Monday 1 June 2015

Life Begins to End at 20

School prepares you for adulthood in the same way driving lessons prepare you for being hit by a bus. I say this because I'm turning 20 next week and that means that I've been adulting on a semi-professional level for two years, and I can honestly say that only about 10% of the things I learnt at school have had any practical use in the real world.

I can't remember how to do Pythagoras's theorem, I've never used long multiplication, I've never had to divide or multiply a fraction by another fraction because why would anyone ever need to do that, and George shoots Lennie. I still don't know anything about tax, I have no idea how to go about buying a car or renting a flat, and I still can't fucking speak French.

It's been four years since I left school and in that time I still don't know what all the fuss was about. Five years of glorifying people who got 10 GCSEs at no less than A* making younger kids aspire to reach this unrealistic frankly ludicrous goal, and two years of pressuring kids into getting the required grades to get into college. This was usually 3 Cs including English and maths, and 2 Bs in whatever, and it turns out you only need two; English and maths at a C or above. In order to get a real life job which pays real life money with plenty of opportunities to climb the real life career ladder, you only need two GCSEs. That's it. Two. And nobody at any point tells you that experience is the most valuable thing to have when looking for work which you will definitely have to do, so in the end, all that stress and all the revision and all the cramming was for nothing.
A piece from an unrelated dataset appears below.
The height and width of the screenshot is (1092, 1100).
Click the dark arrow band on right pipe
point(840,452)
But it doesn't end there, oh no. If you do end up at sixth form college, you'll subject to two more years of "you must get into uni or will actually die for real."
College was better than school, but only in the sense that it wasn't school. It was just like school, though, only sometimes you had to stay until 4pm and you could call your teachers (now ostensibly called "tutors") by their first names, and you didn't have to wear a uniform. But you still had homework, bullies, senior members of staff who hadn't got a clue, and you quite often still had to ask to go to the toilet only to be denied because you were expected to be able to schedule your bowel movements. As for the whole grades thing, you're told for two years that you must get at least 120 UCAS points to get a place onto most bachelor's degree courses. Turns out that's bollocks as well, because I got A levels so poor they're barely worth mentioning on my CV, and I was told "Well at least you've got A levels." which is like telling someone with paraplegia "Well at least you've got legs." But even with my what are technically passing grades, I still managed to technically get into university. It wasn't quite what I wanted at the time, but I was at uni.
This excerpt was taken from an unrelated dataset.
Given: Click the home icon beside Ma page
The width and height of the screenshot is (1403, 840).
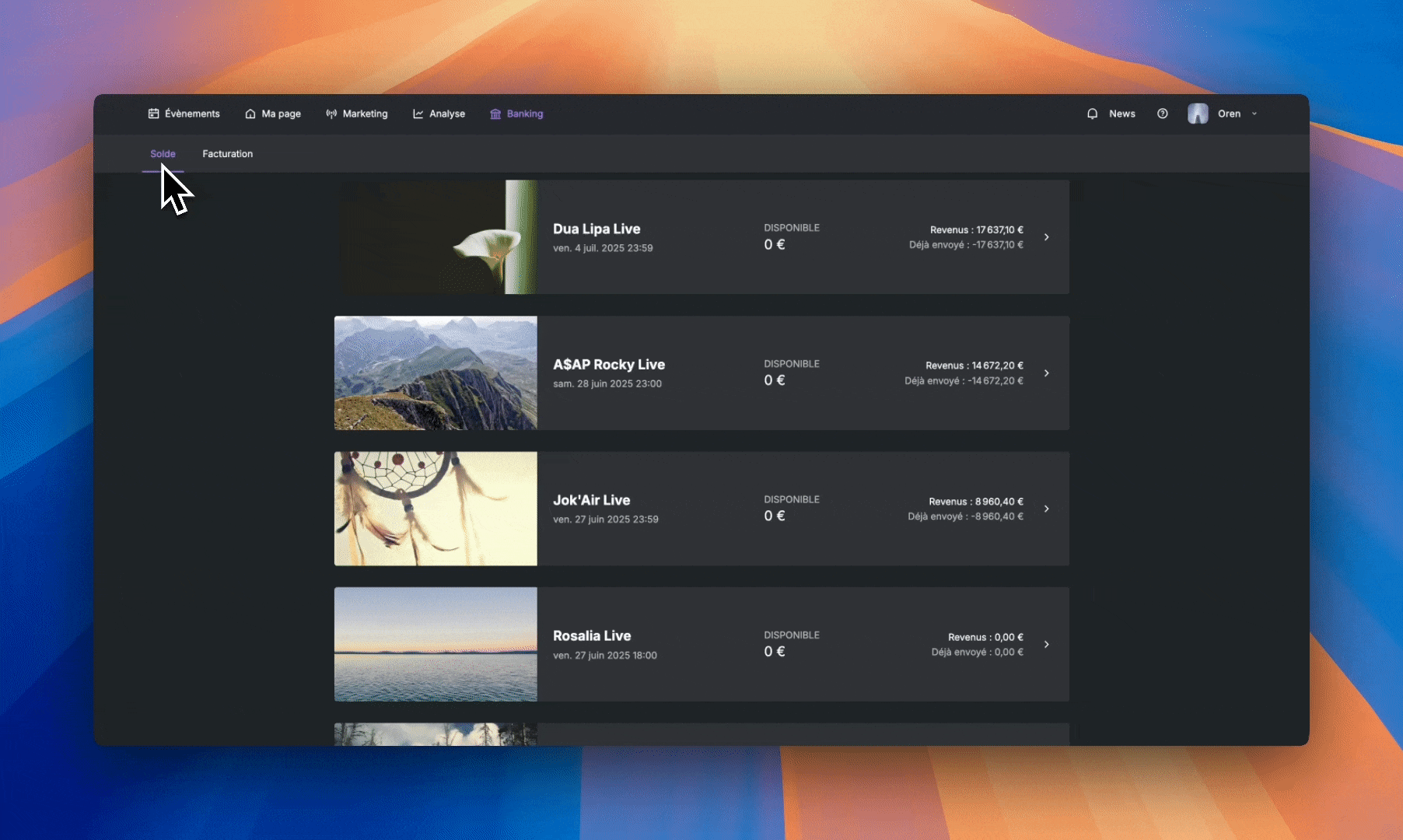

But of course I dropped out of uni and life subsequently shat in my soup and chucked me in at the deep end and now I'm 20 and I have no idea what I'm doing send help.

Tuesday 14 April 2015

Being Terminally Ill Has An Upside.

My favourite thing about having cystic fibrosis is the fact that my digestive system is faulty in just such a way that I could, if I wanted/could afford to, eat KFC five times a day for a year and maintain a healthy weight. I mean, I'd have terrible teeth and skin, but I'd only be about 70 kilos which, I have to say, is a marked improvement on my current weight.
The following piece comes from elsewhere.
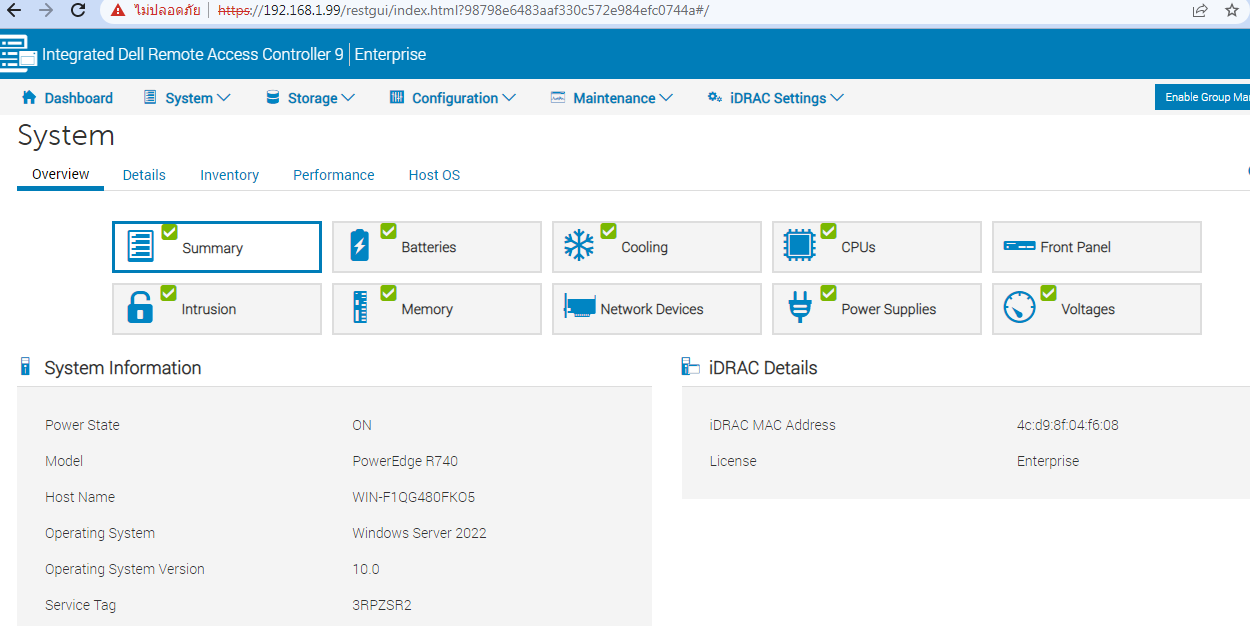Open the Network Devices card icon
This screenshot has height=626, width=1250.
580,308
The reason I can do this is because the cells in my pancreas that produce the enzymes essential to digesting my food are permanently on strike, I am therefore prescribed pancreatin capsules which contain a mixture of said enzymes. However, solely relying on pancreatin to digest everything I eat means my digestion of essential nutrients is less effective than it would otherwise be were I not terminally ill. When my chemical structure was being made my genes decided to not do the thing that would allow my body to effectively absorb salt and fats, which sounds brilliant and yes, I am very thin as a result, but salt and fats are things that your body needs in order to be not dead, so without pancreatin I do run a risk of being malnourished while still stuffing my face because it'll come out at more or less the same rate it goes in.

If I become malnourished (and that is not a big 'if'), my lung function collapses, which takes my already shite immune system with it, opening me right up to all kinds of delightful infections which make me actually properly ill, cause me to lose my appetite (which is serious), and then I quite literally start wasting away. Because that's called 'decomposition' and it's what happens after you die, which is what would happen to me in this, the very worst case scenario. It's worth mentioning at this point that it would take time for that scenario to progress, although I don't actually know how much time so it may well be less time than I think. Thankfully, neither I, my mother, nor any of the medical professionals closely associated with my well-being have never, and hopefully will never, let it get quite that bad. Although I have been in hospital several times over the last fifteen years as a result of my own negligence, but I'll gloss over that.